India Cross 5 Million COVID-19 Cases!

 


So, the days taken to surge by a million new cases have been reduced to 11 days now: India has crossed 5 million or 50 lakhs or 0.5 Crore total COVID-19 cases early morning today, from 4 million reached on 5th September 2020. The accelerating surge can be ascertained from the fact that to reach the first million India took 168 days, then 21 days to reach 2 million, 16 days to reach 3 million, 12 days to reach 4 million and now 11 days to reach 5 million. The highest daily spike in new cases happened on 11th September when the figure was nearly 98,000, and the grim milestone of 1 lakh or one hundred thousand cases daily has somehow been avoided on that day and later. However, on the twenty-four-hour period ending 15th September the daily spike got reduced to around 83,000, and again the figure increased to over 90 thousand in the last twenty-four-hour period. The highest spike of 1290 deaths have been recorded for the same period with Maharashtra registering its record high of 515 deaths.

 

Thus, the unpredictability and uncertainty of the Coronavirus behavior trajectory in India has been continuing unabated with the worst affected states being Maharashtra, Andhra Pradesh, Karnataka and Tamil Nadu, and it is still early days in regard to the spikes registered daily in many other states like Uttar Pradesh, Bihar, Madhya Pradesh and others. The government of India, as usual, has emphasized on the increasing recovery rate at over 78% and falling fatality rate at 1.6%, expressing, however, concern at the spiking death rates in Maharashtra, Uttar Pradesh and Karnataka. The government has also mentioned aggressive testing at over a million daily and its aim to reduce the positivity rate to below 5% from above 8% at the moment. It has further said that fatalities per million is still very low here, and that considering the population of India and that many of its states are like separate countries of the world, few bigger than a few countries in Europe, the heavy continuing spike is not very surprising. However, experts have warned that with the increasing stress on India’s meager health facilities, particularly in the rural belt, fatality rate could spike in near future.

 

The government of the second worst-hit country of the world has created an uproar by declaring in Parliament yesterday that it had no data regarding the deaths of migrant workers and therefore, the issue of compensation did not arise, in reply to questions by the opposition. The economic compensation package announced in May 2020 had nothing in it for the miserable migrant workers except for free supply of food grains. It is common knowledge that thousands of workers walked home in the scorching heat of May with more than 300 of them dying on the highways or in the trains, as per an estimate.

 

The irony of the issue which possibly started community transmission all across the country has been heightened due to its sheer unaccountability factor and the mismanagement inherent in it.
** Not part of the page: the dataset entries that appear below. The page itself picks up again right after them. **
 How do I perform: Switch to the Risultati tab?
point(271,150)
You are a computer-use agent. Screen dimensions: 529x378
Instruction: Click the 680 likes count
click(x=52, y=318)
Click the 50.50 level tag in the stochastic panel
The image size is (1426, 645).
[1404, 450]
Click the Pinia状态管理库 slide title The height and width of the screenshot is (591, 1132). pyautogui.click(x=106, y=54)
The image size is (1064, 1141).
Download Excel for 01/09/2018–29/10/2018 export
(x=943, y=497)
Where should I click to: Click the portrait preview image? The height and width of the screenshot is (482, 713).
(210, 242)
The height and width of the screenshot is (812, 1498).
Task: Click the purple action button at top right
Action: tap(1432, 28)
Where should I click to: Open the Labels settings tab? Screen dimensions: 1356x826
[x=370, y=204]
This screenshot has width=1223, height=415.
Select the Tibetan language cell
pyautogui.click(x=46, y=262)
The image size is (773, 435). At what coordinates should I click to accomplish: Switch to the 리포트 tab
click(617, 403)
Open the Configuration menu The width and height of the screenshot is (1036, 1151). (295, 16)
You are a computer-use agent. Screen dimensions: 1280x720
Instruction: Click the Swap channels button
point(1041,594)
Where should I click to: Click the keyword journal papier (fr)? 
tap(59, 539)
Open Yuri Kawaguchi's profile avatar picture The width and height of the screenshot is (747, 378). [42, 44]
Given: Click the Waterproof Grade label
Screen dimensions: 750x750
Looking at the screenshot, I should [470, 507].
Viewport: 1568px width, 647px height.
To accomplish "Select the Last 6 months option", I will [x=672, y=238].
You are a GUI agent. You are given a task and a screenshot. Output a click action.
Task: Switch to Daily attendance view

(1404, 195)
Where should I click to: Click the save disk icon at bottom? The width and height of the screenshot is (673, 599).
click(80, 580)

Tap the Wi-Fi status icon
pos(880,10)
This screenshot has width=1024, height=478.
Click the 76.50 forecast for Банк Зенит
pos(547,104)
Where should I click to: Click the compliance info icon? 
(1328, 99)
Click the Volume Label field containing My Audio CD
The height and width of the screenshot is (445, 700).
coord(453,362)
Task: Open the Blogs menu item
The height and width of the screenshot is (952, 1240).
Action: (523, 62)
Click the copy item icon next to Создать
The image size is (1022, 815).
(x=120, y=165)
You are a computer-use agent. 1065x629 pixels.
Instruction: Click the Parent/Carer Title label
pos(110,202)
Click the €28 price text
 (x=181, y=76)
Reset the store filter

Spokespersons of the ruling party made it worse by trying to put the blame on the states, some of them ruled by the same party, for the migrant labor crisis. It is also common knowledge that almost all of the states in fact paid the central government for the transportation of workers by trains.

 

While aggressive and widespread testing is indeed required for tracing and containment, the immediate challenge is to make the health infrastructure in rural areas stronger and effective, particularly for the treatment of the critical patients. The situation is precarious in India at the moment, and this puts the onus fully on the public as regards following the new normal behavior strictly. Unlocking is almost complete with the metro trans already running, more passenger trains introduced and schools/colleges likely to open partially later this month. From the ‘livelihood’ issue unlocking cannot possibly be reversed, and for this very issue, people for whom going out of home is required to earn livelihoods should only venture out, and the rest of the population should ideally stay at home, as far as possible. The most sought-after ‘old normal’ is still a distant dream, and people should realize this fact in earnest, considering the upcoming festival season and winter.